Whether it’s polished wooden floorboards, your ceiling of stripped timber, (which can also be known as a ‘fifth wall’), a reclaimed wooden coffee table, this can all achieve a look of warmth. Wood has a very rustic and organic, cozy feel to it.
Everyone is always so concerned about the floor plan (which is important) but nobody is ever as concerned about the ceiling plan! There are changes that you will make in your home that will affect how the ceiling looks, for example, heading into our bedroom the ceiling drops and it looks like a reno went down, so it looks a bit funny. Going forward I would keep the ceiling plan in mind and envision how a reno would affect the site lines of your ceiling. This is a really fun trend and in some cases, it’s an easy way to add some flair to a home without a major remodeling project. In rooms that have higher ceilings (or large double floor entryways), we are seeing more and more interesting and varied ceiling treatments. Sometimes this is as simple as adding exposed beams and woodwork, coffered, vaulted or tray ceilings, or elegant crown molding.
As a general rule, it’s a good idea to avoid mixing overall styles such as transitional, contemporary or traditional. If you want to have a creative mix, it’s better done with moveable soft furnishings. The foundational elements, things that are stuck down, should all look like they belong together. For example, a contemporary linear fire place wouldn’t work well in a traditional or transitional home. In today’s housing market, buying a solid fixer upper with great structure could be the best way for you to invest in a custom home that is all yours. There are lots of fun an interesting design trends that can really allow you to get creative. A professional designer will help you stay on track on what’s happening in the industry and help keep you on track with the design.
Be sure to check out the surrounding homes in the neighborhood. What kind of houses do you see? Are they contemporary or modern design? Mediterranean? Victorian? Having a comprehensive understanding of your neighborhood comps will help you gain insight into what homebuyers are looking for in that area. This will also help you manage your budget, plan for landscaping, and choose appropriate (and affordable) materials that will help add to the value of your investment.
Avoid cookie cutter renovation options. Homebuyers want special houses. They want architectural details and furniture pieces that look and feel one-of-a-kind, even if they aren’t. If you can avoid buying mass-produced pieces that can be found in hundreds of homes, then do so. Nobody wants bland, common, and inexpensive elements in their homes! Instead try to find more unique pieces that will appeal to a broad range of homebuyers’ design preferences.

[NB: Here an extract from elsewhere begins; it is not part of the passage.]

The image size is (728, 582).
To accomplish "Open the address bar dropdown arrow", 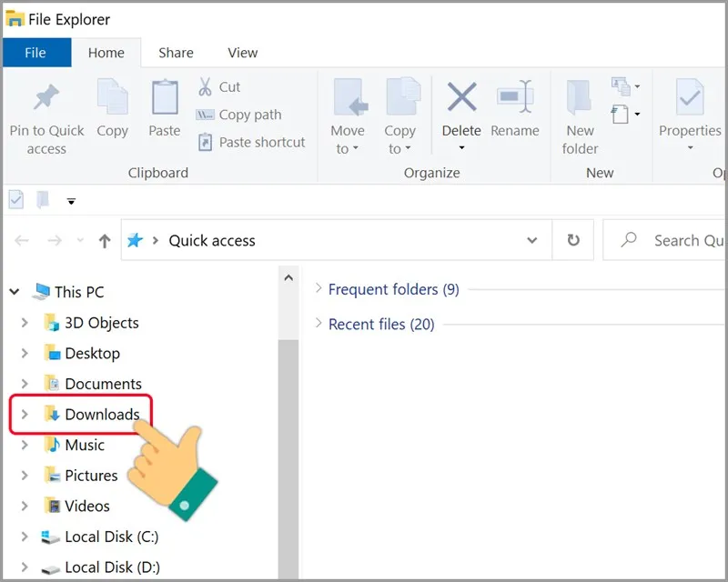I will coord(532,239).
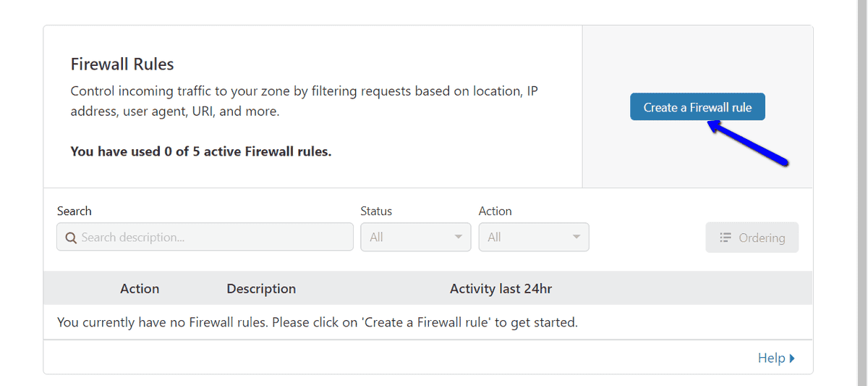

Does the renovation make sense for your home’s value? Never make renovations that are disproportionate to the value of your home. How does your home compare with others in your neighborhood? If an addition will make your home much larger than others in the neighborhood, it may add less value. Is your home structurally up to the renovation you want? Not all houses can support a second story, for example. Or, if you want to move walls, you may find the project also will require new support beams or concrete footers. Be wary of doing major renovations in a house with foundation or drainage problems.
Will renovating one section of your home bring to light other sections that need work? A bathroom renovation, for example, could reveal old plumbing that needs to be replaced. Once a building inspector comes into your home, he may demand you bring other items up to current codes. How long do you plan to live in the house? If you’re in a two-bedroom house and plan to have three children, consider whether even the expanded house will be a good fit in the long run. If you’ve going to do a big renovation, you want to be there for seven to 10 years.